***** INPUT MATERIAL *****

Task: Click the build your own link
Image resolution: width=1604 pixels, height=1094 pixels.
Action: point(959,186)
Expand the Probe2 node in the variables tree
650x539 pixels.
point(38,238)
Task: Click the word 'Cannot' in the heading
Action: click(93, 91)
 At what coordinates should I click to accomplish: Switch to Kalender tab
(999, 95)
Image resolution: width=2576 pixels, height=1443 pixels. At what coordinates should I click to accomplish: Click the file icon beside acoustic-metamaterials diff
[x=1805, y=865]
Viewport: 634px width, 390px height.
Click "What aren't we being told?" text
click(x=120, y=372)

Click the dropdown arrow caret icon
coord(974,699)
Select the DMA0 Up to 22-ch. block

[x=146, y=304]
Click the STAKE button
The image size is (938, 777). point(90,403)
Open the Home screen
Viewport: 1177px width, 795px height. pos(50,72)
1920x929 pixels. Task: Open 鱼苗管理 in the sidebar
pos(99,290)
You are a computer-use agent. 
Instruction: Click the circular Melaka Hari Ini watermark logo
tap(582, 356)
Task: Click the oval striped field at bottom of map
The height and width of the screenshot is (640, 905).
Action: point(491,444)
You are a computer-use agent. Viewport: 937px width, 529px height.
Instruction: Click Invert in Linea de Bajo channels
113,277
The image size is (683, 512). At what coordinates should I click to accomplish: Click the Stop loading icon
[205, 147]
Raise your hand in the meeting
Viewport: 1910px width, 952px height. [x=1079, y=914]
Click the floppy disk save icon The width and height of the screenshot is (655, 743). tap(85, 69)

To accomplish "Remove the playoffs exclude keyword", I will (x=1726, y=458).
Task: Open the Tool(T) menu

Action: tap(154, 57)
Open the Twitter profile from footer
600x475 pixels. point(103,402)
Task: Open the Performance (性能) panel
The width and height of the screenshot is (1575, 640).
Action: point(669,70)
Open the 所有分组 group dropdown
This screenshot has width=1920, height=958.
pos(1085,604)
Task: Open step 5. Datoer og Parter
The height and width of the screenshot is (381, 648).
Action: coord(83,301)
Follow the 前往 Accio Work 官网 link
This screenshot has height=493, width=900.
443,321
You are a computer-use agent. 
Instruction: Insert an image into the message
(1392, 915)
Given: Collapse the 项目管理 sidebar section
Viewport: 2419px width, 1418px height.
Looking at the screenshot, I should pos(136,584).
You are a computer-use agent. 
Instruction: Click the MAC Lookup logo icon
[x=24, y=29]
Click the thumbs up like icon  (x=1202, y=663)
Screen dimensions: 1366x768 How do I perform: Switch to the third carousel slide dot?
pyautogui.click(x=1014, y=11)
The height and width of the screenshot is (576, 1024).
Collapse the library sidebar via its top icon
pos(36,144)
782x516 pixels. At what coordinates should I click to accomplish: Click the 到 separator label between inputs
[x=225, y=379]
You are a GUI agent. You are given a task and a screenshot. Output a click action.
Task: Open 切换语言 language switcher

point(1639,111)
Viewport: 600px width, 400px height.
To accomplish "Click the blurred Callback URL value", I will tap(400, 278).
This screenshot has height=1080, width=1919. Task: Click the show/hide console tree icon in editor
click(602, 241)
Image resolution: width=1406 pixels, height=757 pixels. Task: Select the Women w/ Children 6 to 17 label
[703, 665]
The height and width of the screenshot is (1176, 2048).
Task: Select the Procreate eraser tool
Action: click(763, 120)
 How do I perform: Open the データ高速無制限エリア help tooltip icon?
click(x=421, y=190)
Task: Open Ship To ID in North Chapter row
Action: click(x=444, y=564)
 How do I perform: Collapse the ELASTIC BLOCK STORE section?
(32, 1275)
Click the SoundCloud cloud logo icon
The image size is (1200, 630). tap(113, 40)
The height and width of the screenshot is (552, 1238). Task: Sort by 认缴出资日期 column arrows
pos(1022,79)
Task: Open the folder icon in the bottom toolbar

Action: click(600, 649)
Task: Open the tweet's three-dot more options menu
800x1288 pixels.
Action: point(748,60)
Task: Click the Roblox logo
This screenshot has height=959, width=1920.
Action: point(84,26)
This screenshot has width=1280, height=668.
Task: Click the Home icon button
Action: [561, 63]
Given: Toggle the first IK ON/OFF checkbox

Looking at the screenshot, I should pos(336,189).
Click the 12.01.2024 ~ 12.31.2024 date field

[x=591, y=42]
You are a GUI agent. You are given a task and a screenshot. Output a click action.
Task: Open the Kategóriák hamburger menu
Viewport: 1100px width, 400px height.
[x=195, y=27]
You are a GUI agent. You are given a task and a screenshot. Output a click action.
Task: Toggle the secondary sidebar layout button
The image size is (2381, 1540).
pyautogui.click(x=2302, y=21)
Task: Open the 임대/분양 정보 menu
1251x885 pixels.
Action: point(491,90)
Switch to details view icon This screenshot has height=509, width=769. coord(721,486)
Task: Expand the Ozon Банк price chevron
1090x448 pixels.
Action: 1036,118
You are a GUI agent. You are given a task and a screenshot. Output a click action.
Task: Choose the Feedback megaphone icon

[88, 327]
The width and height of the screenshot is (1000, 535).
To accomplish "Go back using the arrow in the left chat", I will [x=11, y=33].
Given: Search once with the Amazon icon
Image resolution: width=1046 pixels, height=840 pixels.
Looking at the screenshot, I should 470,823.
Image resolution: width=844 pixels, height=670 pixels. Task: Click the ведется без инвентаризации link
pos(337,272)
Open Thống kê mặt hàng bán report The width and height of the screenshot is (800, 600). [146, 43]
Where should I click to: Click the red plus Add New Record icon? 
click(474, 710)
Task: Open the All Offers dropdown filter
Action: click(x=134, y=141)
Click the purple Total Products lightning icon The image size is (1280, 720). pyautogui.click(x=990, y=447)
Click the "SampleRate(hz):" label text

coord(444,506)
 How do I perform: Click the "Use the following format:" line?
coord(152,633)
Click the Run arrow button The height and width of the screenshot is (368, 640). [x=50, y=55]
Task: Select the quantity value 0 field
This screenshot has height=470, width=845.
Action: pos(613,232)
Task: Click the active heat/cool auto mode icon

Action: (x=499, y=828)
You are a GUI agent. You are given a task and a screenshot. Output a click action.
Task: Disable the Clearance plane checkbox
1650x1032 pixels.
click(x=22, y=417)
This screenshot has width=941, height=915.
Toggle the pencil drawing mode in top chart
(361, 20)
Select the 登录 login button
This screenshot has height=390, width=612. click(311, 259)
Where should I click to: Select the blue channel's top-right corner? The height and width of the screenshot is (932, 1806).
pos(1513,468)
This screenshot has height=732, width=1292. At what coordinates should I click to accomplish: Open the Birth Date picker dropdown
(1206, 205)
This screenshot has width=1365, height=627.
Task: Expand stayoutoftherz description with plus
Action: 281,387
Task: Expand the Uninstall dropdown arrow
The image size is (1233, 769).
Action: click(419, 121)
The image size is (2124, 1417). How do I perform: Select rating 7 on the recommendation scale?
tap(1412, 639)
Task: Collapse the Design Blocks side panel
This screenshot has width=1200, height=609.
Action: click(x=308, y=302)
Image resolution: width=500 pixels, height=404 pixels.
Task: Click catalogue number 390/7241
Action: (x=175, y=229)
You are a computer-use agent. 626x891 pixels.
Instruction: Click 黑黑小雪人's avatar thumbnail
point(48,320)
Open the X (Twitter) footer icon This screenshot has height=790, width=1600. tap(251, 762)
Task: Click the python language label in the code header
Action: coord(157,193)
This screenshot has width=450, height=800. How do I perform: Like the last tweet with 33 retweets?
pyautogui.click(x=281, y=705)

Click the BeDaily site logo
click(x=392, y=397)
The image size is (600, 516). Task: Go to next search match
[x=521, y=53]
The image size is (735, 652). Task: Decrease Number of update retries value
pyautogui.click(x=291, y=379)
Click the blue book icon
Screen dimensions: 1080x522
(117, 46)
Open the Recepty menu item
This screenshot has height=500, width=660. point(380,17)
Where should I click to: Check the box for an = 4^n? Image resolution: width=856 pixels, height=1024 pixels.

*****

* **REQUIRED TASK**: Repeat the lines from the line with "The image size is (683, 512)." to the line with "point(1639,111)", both included, exactly as they appear.

* **RESULT**:
The image size is (683, 512). At what coordinates should I click to accomplish: Click the Stop loading icon
[205, 147]
Raise your hand in the meeting
Viewport: 1910px width, 952px height. [x=1079, y=914]
Click the floppy disk save icon The width and height of the screenshot is (655, 743). tap(85, 69)

To accomplish "Remove the playoffs exclude keyword", I will (x=1726, y=458).
Task: Open the Tool(T) menu

Action: tap(154, 57)
Open the Twitter profile from footer
600x475 pixels. point(103,402)
Task: Open the Performance (性能) panel
The width and height of the screenshot is (1575, 640).
Action: point(669,70)
Open the 所有分组 group dropdown
This screenshot has width=1920, height=958.
pos(1085,604)
Task: Open step 5. Datoer og Parter
The height and width of the screenshot is (381, 648).
Action: coord(83,301)
Follow the 前往 Accio Work 官网 link
This screenshot has height=493, width=900.
443,321
You are a computer-use agent. 
Instruction: Insert an image into the message
(1392, 915)
Given: Collapse the 项目管理 sidebar section
Viewport: 2419px width, 1418px height.
Looking at the screenshot, I should pos(136,584).
You are a computer-use agent. 
Instruction: Click the MAC Lookup logo icon
[x=24, y=29]
Click the thumbs up like icon  (x=1202, y=663)
Screen dimensions: 1366x768 How do I perform: Switch to the third carousel slide dot?
pyautogui.click(x=1014, y=11)
The height and width of the screenshot is (576, 1024).
Collapse the library sidebar via its top icon
pos(36,144)
782x516 pixels. At what coordinates should I click to accomplish: Click the 到 separator label between inputs
[x=225, y=379]
You are a GUI agent. You are given a task and a screenshot. Output a click action.
Task: Open 切换语言 language switcher

point(1639,111)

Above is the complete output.